Businesses plan to double down on AI investment but security and privacy concerns remain top of mind

LinkedIn reveals "Skills on the Rise 2026" for marketers

LinkedIn’s 2026 "Skills on the Rise" report has identified Performance Analysis and AI Literacy as the two fastest-growing requirements for marketing professionals globally.

The report, which tracks the skills driving hiring success, shows a fundamental shift from "execution-based" roles to "systems-based" roles. Performance Analysis took the #1 spot, driven by increased executive pressure to prove the ROI of marketing spend in a volatile economy. AI Literacy ranked #2, moving from a niche "experimental" skill to a core requirement for nearly all mid-to-senior marketing positions.

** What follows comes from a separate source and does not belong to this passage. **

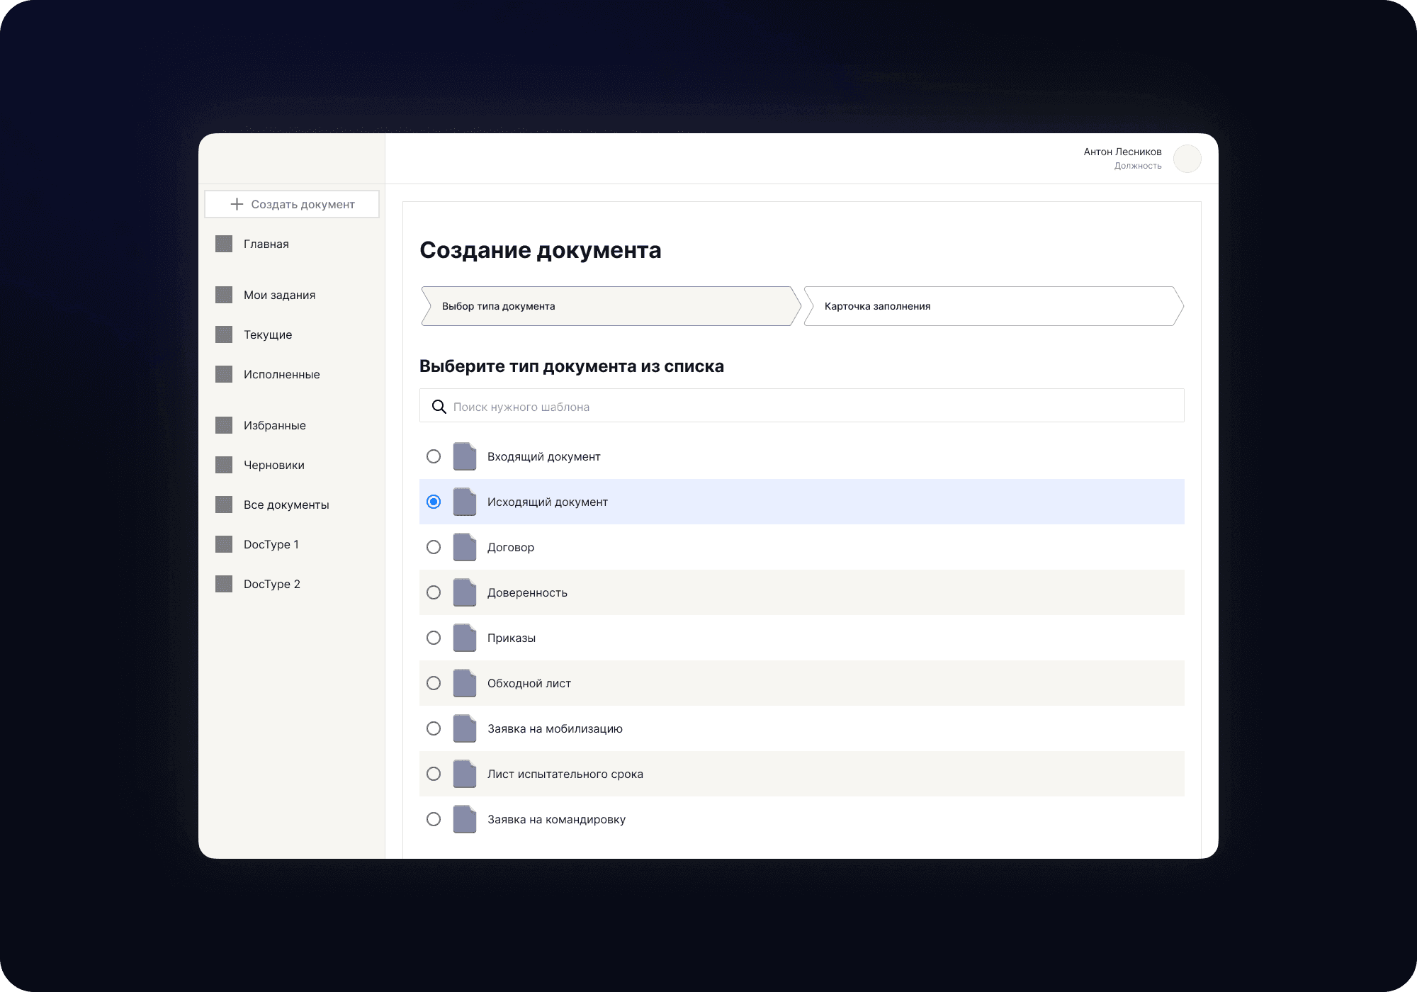The image size is (1417, 992).
Task: Click the Главная sidebar icon
Action: 224,244
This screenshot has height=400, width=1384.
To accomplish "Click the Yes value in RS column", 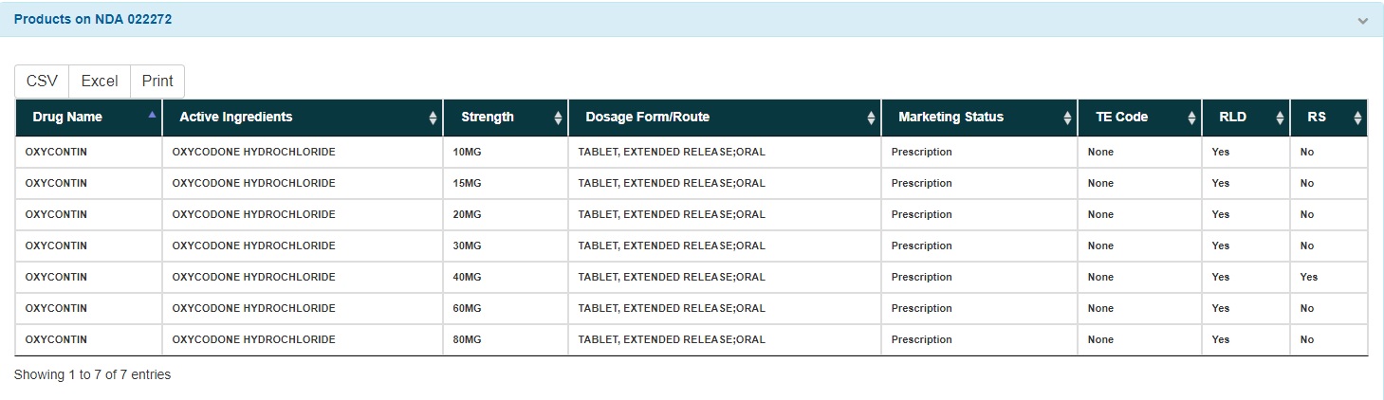I will point(1309,277).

Rounding out the top three is Social Media Branding, signaling that as AI-generated content floods the web, companies are placing a higher premium on "human" storytelling and the ability to build distinct, authentic communities that AI cannot replicate.

Why it matters

  • Data Fluency is Mandatory: Marketing is becoming more technical; the ability to interpret complex data and connect it to revenue is now the top predictor of hiring success.
  • The "Human Premium": As technical tasks are automated, "soft" skills like community engagement and visual storytelling are actually gaining value as brand differentiators.
  • Evolving Job Descriptions: AI is not replacing marketers, but it is "nibbling away" at execution tasks (drafting, reporting, QA), forcing a redefinition of what a "Full-Stack Marketer" looks like in 2026.